## TEXT PROVIDED
Twelve years ago today I had an excruciating colonoscopy which unearthed eighteen polyps in my bowel, which led to the diagnosis of bowel cancer, which led to the removal of my colon, and genetic testing which confirmed a diagnosis of CMMRD. Twelve years later, I’m still working on coming to terms with that.
I’ve spent the last ten years or so writing about cancer and most of those years also writing about Lynch syndrome. But I don’t have Lynch syndrome. Or at least, I don’t just have Lynch syndrome. I even wrote a book all about having Lynch syndrome, even when technically that’s not what my condition is. I’ve been holding back or I’ve been in denial or I’ve been wrong.
It’s just denial, really. I’ve always known, since the genetic testing, that I have CMMRD, or constitutional mismatch repair deficiency. It’s what happens when both your parents have Lynch syndrome and you’ve inherited both their “bad” genes. I’ve just never called it CMMRD because I didn’t want to think about how that comes with even more risk of cancer than Lynch syndrome does.
But something changed this year and I’ve been facing it a lot more. I’m ready to say “I have CMMRD” instead of “I have Lynch syndrome”. Of course, when I do say I have Lynch, more people know what I’m actually talking about than people who have heard of CMMRD. But I feel like I’ve not been telling the whole story, because maybe I really have been in a bit of denial, and now I feel like I need to “come out” or something.

## WORK INSTRUCTIONS
Transcribe the CMMRD essay from "Twelve years ago" to "I’ve been wrong.". The material after the CMMRD essay stands on its own and is unrelated to it.

## DATA SECTION
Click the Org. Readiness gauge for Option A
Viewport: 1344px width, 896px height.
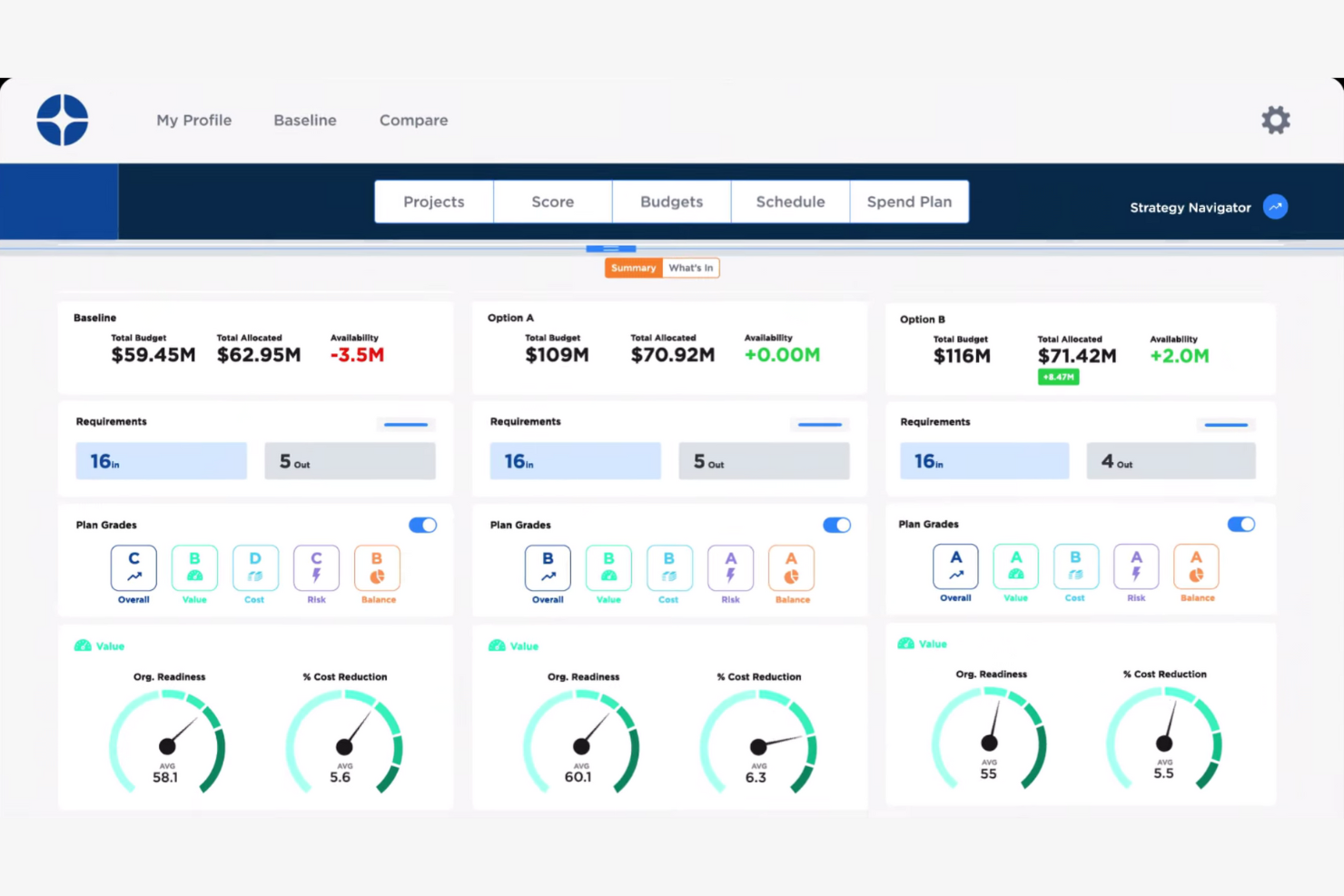point(581,744)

## TASK RESPONSE
Twelve years ago today I had an excruciating colonoscopy which unearthed eighteen polyps in my bowel, which led to the diagnosis of bowel cancer, which led to the removal of my colon, and genetic testing which confirmed a diagnosis of CMMRD. Twelve years later, I’m still working on coming to terms with that.
I’ve spent the last ten years or so writing about cancer and most of those years also writing about Lynch syndrome. But I don’t have Lynch syndrome. Or at least, I don’t just have Lynch syndrome. I even wrote a book all about having Lynch syndrome, even when technically that’s not what my condition is. I’ve been holding back or I’ve been in denial or I’ve been wrong.